Exercise directions
Convert all of the entries below into a two-column CSV with the headers "prompt" and "target" and one row per entry. Put each entry's text in the first column and its answer in the second, wrap every field in double quotes, and turn any line break inside a field into a space.

Entries for locating words and elements

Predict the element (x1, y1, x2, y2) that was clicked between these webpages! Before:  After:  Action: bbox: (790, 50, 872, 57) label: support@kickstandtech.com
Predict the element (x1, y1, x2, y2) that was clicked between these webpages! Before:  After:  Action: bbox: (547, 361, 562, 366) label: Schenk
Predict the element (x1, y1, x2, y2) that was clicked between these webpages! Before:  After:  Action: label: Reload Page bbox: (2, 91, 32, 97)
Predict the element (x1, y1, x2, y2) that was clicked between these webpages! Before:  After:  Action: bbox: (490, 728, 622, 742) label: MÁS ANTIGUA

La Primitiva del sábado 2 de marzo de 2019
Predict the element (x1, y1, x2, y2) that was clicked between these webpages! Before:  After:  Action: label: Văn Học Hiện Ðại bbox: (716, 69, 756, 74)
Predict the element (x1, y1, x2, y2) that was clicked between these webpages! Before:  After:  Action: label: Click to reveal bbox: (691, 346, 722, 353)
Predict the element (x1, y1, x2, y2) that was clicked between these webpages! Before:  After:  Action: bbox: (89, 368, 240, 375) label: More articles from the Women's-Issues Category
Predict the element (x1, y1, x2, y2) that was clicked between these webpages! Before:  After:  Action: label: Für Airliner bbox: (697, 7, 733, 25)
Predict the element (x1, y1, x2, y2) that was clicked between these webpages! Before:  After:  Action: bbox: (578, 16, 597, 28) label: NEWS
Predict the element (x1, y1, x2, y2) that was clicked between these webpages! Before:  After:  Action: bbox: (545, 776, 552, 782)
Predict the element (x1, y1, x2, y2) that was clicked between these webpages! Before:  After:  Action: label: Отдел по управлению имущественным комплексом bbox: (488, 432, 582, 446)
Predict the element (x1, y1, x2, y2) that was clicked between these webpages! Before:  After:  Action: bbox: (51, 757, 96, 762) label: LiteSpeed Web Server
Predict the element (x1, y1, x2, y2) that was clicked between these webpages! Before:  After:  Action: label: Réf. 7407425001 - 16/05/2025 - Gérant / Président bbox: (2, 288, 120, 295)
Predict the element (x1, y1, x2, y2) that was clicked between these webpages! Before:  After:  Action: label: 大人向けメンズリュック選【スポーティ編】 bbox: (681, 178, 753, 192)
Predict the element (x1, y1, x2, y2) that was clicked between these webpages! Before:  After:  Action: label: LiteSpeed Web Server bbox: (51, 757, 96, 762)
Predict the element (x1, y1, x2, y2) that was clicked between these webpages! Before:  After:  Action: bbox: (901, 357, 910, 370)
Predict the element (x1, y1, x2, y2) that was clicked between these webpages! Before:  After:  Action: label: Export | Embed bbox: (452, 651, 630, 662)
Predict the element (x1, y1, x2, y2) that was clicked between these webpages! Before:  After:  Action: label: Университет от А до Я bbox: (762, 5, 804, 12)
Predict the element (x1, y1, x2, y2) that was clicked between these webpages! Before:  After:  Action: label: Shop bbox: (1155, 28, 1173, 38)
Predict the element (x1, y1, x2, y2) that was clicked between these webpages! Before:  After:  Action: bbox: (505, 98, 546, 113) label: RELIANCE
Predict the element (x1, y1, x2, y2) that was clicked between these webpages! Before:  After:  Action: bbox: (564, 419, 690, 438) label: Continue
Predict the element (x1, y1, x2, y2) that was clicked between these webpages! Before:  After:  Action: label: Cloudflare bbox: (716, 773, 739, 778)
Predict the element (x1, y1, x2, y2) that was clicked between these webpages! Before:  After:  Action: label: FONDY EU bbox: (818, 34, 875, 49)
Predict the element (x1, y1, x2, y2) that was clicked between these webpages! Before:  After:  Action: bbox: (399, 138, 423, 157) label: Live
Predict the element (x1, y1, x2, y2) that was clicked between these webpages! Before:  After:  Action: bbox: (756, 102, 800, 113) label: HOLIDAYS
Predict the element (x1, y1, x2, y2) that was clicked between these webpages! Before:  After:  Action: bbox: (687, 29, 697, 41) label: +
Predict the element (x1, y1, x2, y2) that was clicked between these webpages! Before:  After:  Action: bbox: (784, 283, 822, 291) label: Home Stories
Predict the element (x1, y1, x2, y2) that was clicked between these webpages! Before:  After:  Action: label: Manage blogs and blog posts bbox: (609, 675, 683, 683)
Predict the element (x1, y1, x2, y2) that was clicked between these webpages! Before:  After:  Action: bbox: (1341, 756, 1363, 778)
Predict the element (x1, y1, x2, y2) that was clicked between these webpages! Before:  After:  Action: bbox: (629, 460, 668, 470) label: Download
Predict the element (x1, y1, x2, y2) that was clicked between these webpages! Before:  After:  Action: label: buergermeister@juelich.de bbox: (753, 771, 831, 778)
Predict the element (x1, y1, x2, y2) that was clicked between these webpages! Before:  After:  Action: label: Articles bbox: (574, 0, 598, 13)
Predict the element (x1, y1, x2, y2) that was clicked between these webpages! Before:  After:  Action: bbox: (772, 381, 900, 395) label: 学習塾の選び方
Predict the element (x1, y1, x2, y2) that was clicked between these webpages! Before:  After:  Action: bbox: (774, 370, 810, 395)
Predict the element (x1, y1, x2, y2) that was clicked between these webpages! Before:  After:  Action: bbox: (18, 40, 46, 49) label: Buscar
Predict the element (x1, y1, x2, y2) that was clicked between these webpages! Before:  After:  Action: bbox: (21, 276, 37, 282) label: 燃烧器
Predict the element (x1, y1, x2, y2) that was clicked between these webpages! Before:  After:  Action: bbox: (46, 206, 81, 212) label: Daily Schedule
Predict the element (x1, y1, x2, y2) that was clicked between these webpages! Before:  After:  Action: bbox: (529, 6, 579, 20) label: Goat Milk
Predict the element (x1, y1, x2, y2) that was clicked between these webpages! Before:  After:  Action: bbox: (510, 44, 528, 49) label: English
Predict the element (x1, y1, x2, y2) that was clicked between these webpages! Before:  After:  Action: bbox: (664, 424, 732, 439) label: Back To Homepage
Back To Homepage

Task answer
prompt,target
"Predict the element (x1, y1, x2, y2) that was clicked between these webpages! Before:  After:","Action: bbox: (790, 50, 872, 57) label: support@kickstandtech.com"
"Predict the element (x1, y1, x2, y2) that was clicked between these webpages! Before:  After:","Action: bbox: (547, 361, 562, 366) label: Schenk"
"Predict the element (x1, y1, x2, y2) that was clicked between these webpages! Before:  After:","Action: label: Reload Page bbox: (2, 91, 32, 97)"
"Predict the element (x1, y1, x2, y2) that was clicked between these webpages! Before:  After:","Action: bbox: (490, 728, 622, 742) label: MÁS ANTIGUA La Primitiva del sábado 2 de marzo de 2019"
"Predict the element (x1, y1, x2, y2) that was clicked between these webpages! Before:  After:","Action: label: Văn Học Hiện Ðại bbox: (716, 69, 756, 74)"
"Predict the element (x1, y1, x2, y2) that was clicked between these webpages! Before:  After:","Action: label: Click to reveal bbox: (691, 346, 722, 353)"
"Predict the element (x1, y1, x2, y2) that was clicked between these webpages! Before:  After:","Action: bbox: (89, 368, 240, 375) label: More articles from the Women's-Issues Category"
"Predict the element (x1, y1, x2, y2) that was clicked between these webpages! Before:  After:","Action: label: Für Airliner bbox: (697, 7, 733, 25)"
"Predict the element (x1, y1, x2, y2) that was clicked between these webpages! Before:  After:","Action: bbox: (578, 16, 597, 28) label: NEWS"
"Predict the element (x1, y1, x2, y2) that was clicked between these webpages! Before:  After:","Action: bbox: (545, 776, 552, 782)"
"Predict the element (x1, y1, x2, y2) that was clicked between these webpages! Before:  After:","Action: label: Отдел по управлению имущественным комплексом bbox: (488, 432, 582, 446)"
"Predict the element (x1, y1, x2, y2) that was clicked between these webpages! Before:  After:","Action: bbox: (51, 757, 96, 762) label: LiteSpeed Web Server"
"Predict the element (x1, y1, x2, y2) that was clicked between these webpages! Before:  After:","Action: label: Réf. 7407425001 - 16/05/2025 - Gérant / Président bbox: (2, 288, 120, 295)"
"Predict the element (x1, y1, x2, y2) that was clicked between these webpages! Before:  After:","Action: label: 大人向けメンズリュック選【スポーティ編】 bbox: (681, 178, 753, 192)"
"Predict the element (x1, y1, x2, y2) that was clicked between these webpages! Before:  After:","Action: label: LiteSpeed Web Server bbox: (51, 757, 96, 762)"
"Predict the element (x1, y1, x2, y2) that was clicked between these webpages! Before:  After:","Action: bbox: (901, 357, 910, 370)"
"Predict the element (x1, y1, x2, y2) that was clicked between these webpages! Before:  After:","Action: label: Export | Embed bbox: (452, 651, 630, 662)"
"Predict the element (x1, y1, x2, y2) that was clicked between these webpages! Before:  After:","Action: label: Университет от А до Я bbox: (762, 5, 804, 12)"
"Predict the element (x1, y1, x2, y2) that was clicked between these webpages! Before:  After:","Action: label: Shop bbox: (1155, 28, 1173, 38)"
"Predict the element (x1, y1, x2, y2) that was clicked between these webpages! Before:  After:","Action: bbox: (505, 98, 546, 113) label: RELIANCE"
"Predict the element (x1, y1, x2, y2) that was clicked between these webpages! Before:  After:","Action: bbox: (564, 419, 690, 438) label: Continue"
"Predict the element (x1, y1, x2, y2) that was clicked between these webpages! Before:  After:","Action: label: Cloudflare bbox: (716, 773, 739, 778)"
"Predict the element (x1, y1, x2, y2) that was clicked between these webpages! Before:  After:","Action: label: FONDY EU bbox: (818, 34, 875, 49)"
"Predict the element (x1, y1, x2, y2) that was clicked between these webpages! Before:  After:","Action: bbox: (399, 138, 423, 157) label: Live"
"Predict the element (x1, y1, x2, y2) that was clicked between these webpages! Before:  After:","Action: bbox: (756, 102, 800, 113) label: HOLIDAYS"
"Predict the element (x1, y1, x2, y2) that was clicked between these webpages! Before:  After:","Action: bbox: (687, 29, 697, 41) label: +"
"Predict the element (x1, y1, x2, y2) that was clicked between these webpages! Before:  After:","Action: bbox: (784, 283, 822, 291) label: Home Stories"
"Predict the element (x1, y1, x2, y2) that was clicked between these webpages! Before:  After:","Action: label: Manage blogs and blog posts bbox: (609, 675, 683, 683)"
"Predict the element (x1, y1, x2, y2) that was clicked between these webpages! Before:  After:","Action: bbox: (1341, 756, 1363, 778)"
"Predict the element (x1, y1, x2, y2) that was clicked between these webpages! Before:  After:","Action: bbox: (629, 460, 668, 470) label: Download"
"Predict the element (x1, y1, x2, y2) that was clicked between these webpages! Before:  After:","Action: label: buergermeister@juelich.de bbox: (753, 771, 831, 778)"
"Predict the element (x1, y1, x2, y2) that was clicked between these webpages! Before:  After:","Action: label: Articles bbox: (574, 0, 598, 13)"
"Predict the element (x1, y1, x2, y2) that was clicked between these webpages! Before:  After:","Action: bbox: (772, 381, 900, 395) label: 学習塾の選び方"
"Predict the element (x1, y1, x2, y2) that was clicked between these webpages! Before:  After:","Action: bbox: (774, 370, 810, 395)"
"Predict the element (x1, y1, x2, y2) that was clicked between these webpages! Before:  After:","Action: bbox: (18, 40, 46, 49) label: Buscar"
"Predict the element (x1, y1, x2, y2) that was clicked between these webpages! Before:  After:","Action: bbox: (21, 276, 37, 282) label: 燃烧器"
"Predict the element (x1, y1, x2, y2) that was clicked between these webpages! Before:  After:","Action: bbox: (46, 206, 81, 212) label: Daily Schedule"
"Predict the element (x1, y1, x2, y2) that was clicked between these webpages! Before:  After:","Action: bbox: (529, 6, 579, 20) label: Goat Milk"
"Predict the element (x1, y1, x2, y2) that was clicked between these webpages! Before:  After:","Action: bbox: (510, 44, 528, 49) label: English"
"Predict the element (x1, y1, x2, y2) that was clicked between these webpages! Before:  After:","Action: bbox: (664, 424, 732, 439) label: Back To Homepage Back To Homepage"